Other than feeling hungry, we eat for a variety of other reasons
such as:
- to compensate for unhappiness in other areas of our lives,
areas where we might not feel confident or which are causing
us unhappiness
- sometimes it can be easier to eat to smother the uncomfortable
feelings rather than deal with them
- because we just love food
- because we’re bored – in our work, in our relationships
- as a way of coping with stress
- as a reward
- because we’re frightened of not having enough e.g.
when food was rationed
- because of a nutritional imbalance
What puts on weight?
Being overweight can happen for a number of reasons other than
overeating including:
- food intolerances or allergies
- thyroid conditions
- water retention
- drugs which contribute to weight gain
- eating a diet high in saturated fats
- having more energy via food and drink going in than going
out in activity or exercise
- eating the wrong types of food
- age
- hormonal status
- a sluggish elimination system e.g. constipation
What can help us manage our weight?
- Valuing ourselves more
- A healthy eating plan
- Managing health problems naturally
- An activity programme
- Managing our stress better through learning coping strategies
- Learning to physically relax
- Learning to be assertive
- Becoming disciplined
- Enjoying looking after our body
- Being more creative with what we wear
- Improving our relationships
- Improving our work (paid or unpaid) situations
- Developing new interests
- Getting on with life
It is estimated that 30% to 40% of the difference in weight between
individuals is due to heredity. Heredity affects basal metabolic
rate, appetite and satiety (feeling full), body fat distribution,
and possibly the tendency to be active or inactive. Other factors
affecting weight include:
- Basal metabolic rate (BMR): BMR is the average daily amount
of energy needed by your body when it is at rest. The energy
measured
in your BMR is used to maintain body temperature and power
your heartbeat, breathing, and other organ functions. The average
person's
BMR accounts for about two-thirds of the energy he or she expends.

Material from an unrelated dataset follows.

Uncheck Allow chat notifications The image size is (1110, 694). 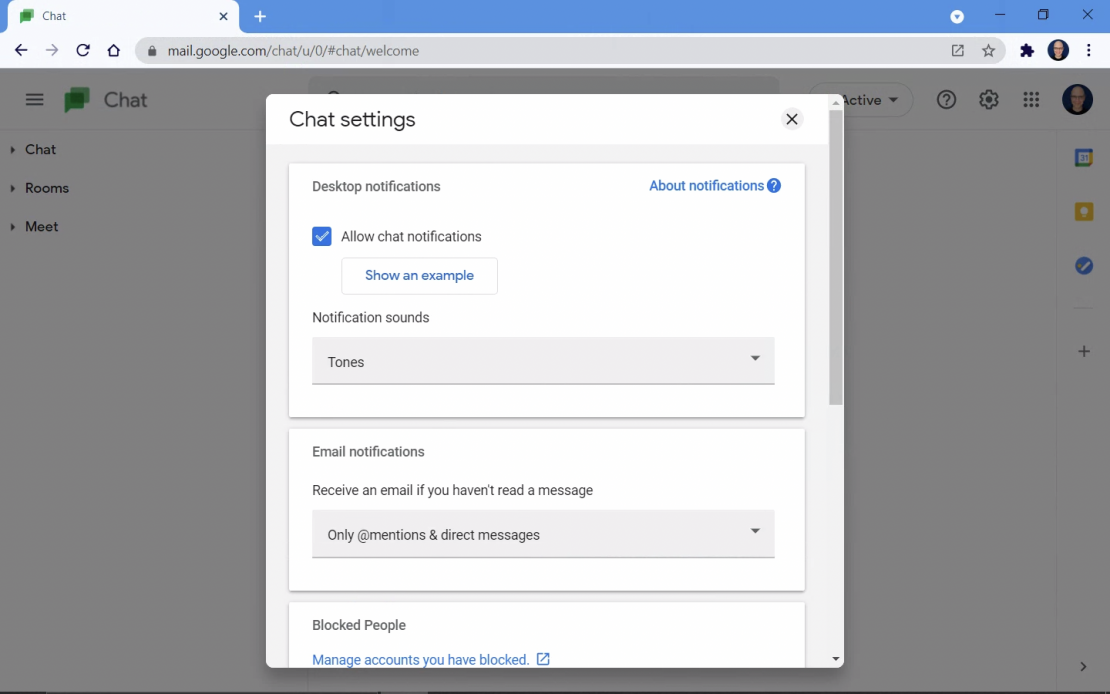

A lower BMR makes it easier to gain weight. A person's BMR
can change slightly in response to certain conditions. For example,
starvation or very low-calorie diets decrease a person's BMR.
Overeating
increases BMR, as does fever and severe physical stress, such
as recovery from surgery. The metabolic rate is the amount of
energy
liberated per unit of time. Our metabolic rate is represented
by the work we do, heat from body metabolism, and stored energy,
such
as in the form of fat. BMR is the metabolic rate determined
at rest 12-14 hours after the last meal. In healthy humans the
BMR
is approximately 2000 kcal/day (the metabolic rate is actually
lowest during sleep). The metabolic rate is affected by recent
food ingestion, muscle exertion, environmental temperature,
height, weight, body surface area, age, sex, emotional state,
body temperature,
pregnancy, menstruation, level of thyroid hormones, and "stress" hormones
(epinephrine and norepinephrine).
- Body signals: Hunger, satiety, and appetite are body signals that
tell you how much to eat. These signals can be influenced by
the environment or ignored for short periods of time. They are powerful
drives, and trying to ignore them for a long period of time
(as in dieting behaviour) can cause you to become obsessed with food.
Hunger, satiety, and appetite are body signals that tell you
how much to eat. Hunger is a normal sensation (stomach growling, feeling
hunger pangs) that makes you want to eat. It is partially controlled
by a region of your brain called the hypothalamus, your blood
sugar (glucose) level, how empty your stomach and intestines are, and
certain hormone levels in your body. Satiety is a feeling of
satisfaction and fullness. Stretch receptors in the stomach send signals to
the brain that the stomach is filled. Increased blood sugar
(glucose), the activity of the hypothalamus, and the presence of food in the
intestines all contribute to satiety. Appetite is a desire
for or an interest in food associated with the sight, smell, or thought
of food. Appetite can override hunger and satiety, such as
when you continue to eat a tasty dessert even after you feel full from
your meal. You can also have no appetite for food even though
you are hungry, such as in a stressful situation or during an illness.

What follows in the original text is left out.